Her discovery of poetry is part of this, but the most remarkable moments in this book are the ones in which Smith deals with ordinary trials, which she treats with rare insight and heart.

How long does grief take? Perhaps it takes a lifetime, in which case the real question is, how long does it take to begin? In two other recent grief memoirs (perhaps not coincidentally also by poets, for whom death is a perennial subject), grief hits hard and rapidly turns into writing—The Long Goodbye (Riverhead, 2011), by Meghan O’Rourke, and The Light of the World (Grand Central, April), by Elizabeth Alexander. In those books, the loss of a loved one—O’Rourke’s mother and Alexander’s husband—spurs a frenzy of pain, contemplation, and reevaluation. Both are transformative books that take a hard look at how grief plays out in contemporary America.

Smith is after something very different: her mother had been dead for several years when she wrote the first drafts of what would become Ordinary Light, and it was nearly 20 years before she began writing the book in earnest. This is not a chronicle of the shock of loss. Rather, it is a celebration of Smith’s life, lived in the thrall of a powerful, charismatic mother; it’s a chronicle of a big family with five children, and a story of coming of age amid deep and abiding love.

Though it opens with a deathbed scene, Ordinary Light sees Smith’s mother’s final moments as “the kind of miracle we never let ourselves consider, the miracle of death,” which opens the way to memory.

····················

- WRITTEN PROBLEM: Set down the passage of the review word for word, beginning at the words "Her discovery of" and stopping after "in contemporary America.". Rely on the review of Ordinary Light and nothing else.

- DATA:
····················

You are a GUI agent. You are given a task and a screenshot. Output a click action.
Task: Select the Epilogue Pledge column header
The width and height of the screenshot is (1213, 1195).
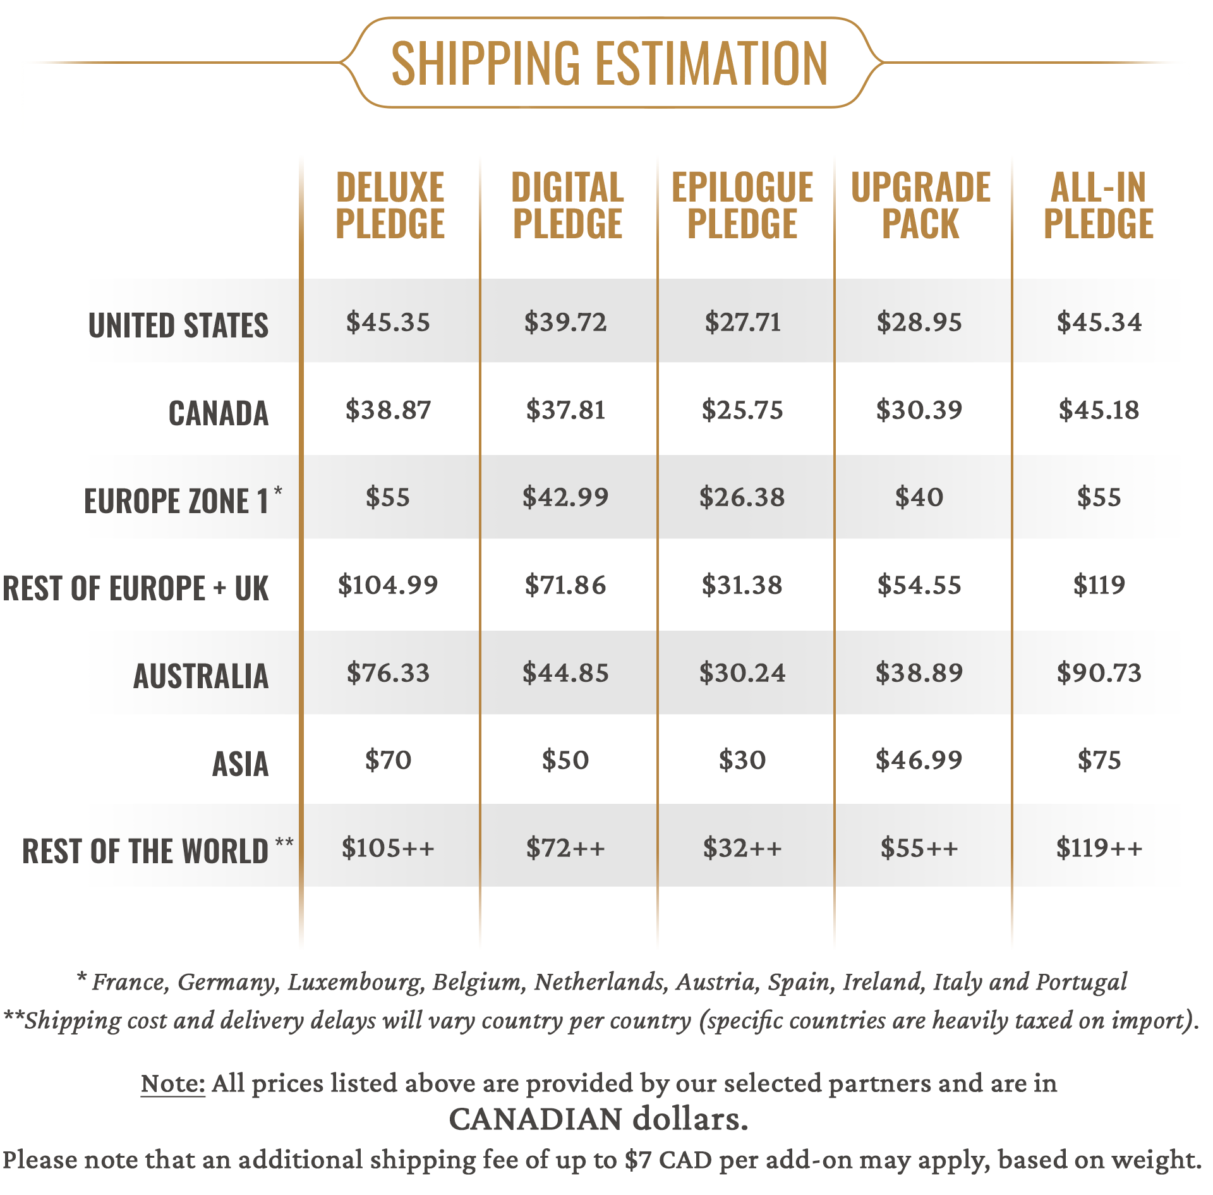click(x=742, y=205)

····················

- REPLY TO THE TASK:
Her discovery of poetry is part of this, but the most remarkable moments in this book are the ones in which Smith deals with ordinary trials, which she treats with rare insight and heart.

How long does grief take? Perhaps it takes a lifetime, in which case the real question is, how long does it take to begin? In two other recent grief memoirs (perhaps not coincidentally also by poets, for whom death is a perennial subject), grief hits hard and rapidly turns into writing—The Long Goodbye (Riverhead, 2011), by Meghan O’Rourke, and The Light of the World (Grand Central, April), by Elizabeth Alexander. In those books, the loss of a loved one—O’Rourke’s mother and Alexander’s husband—spurs a frenzy of pain, contemplation, and reevaluation. Both are transformative books that take a hard look at how grief plays out in contemporary America.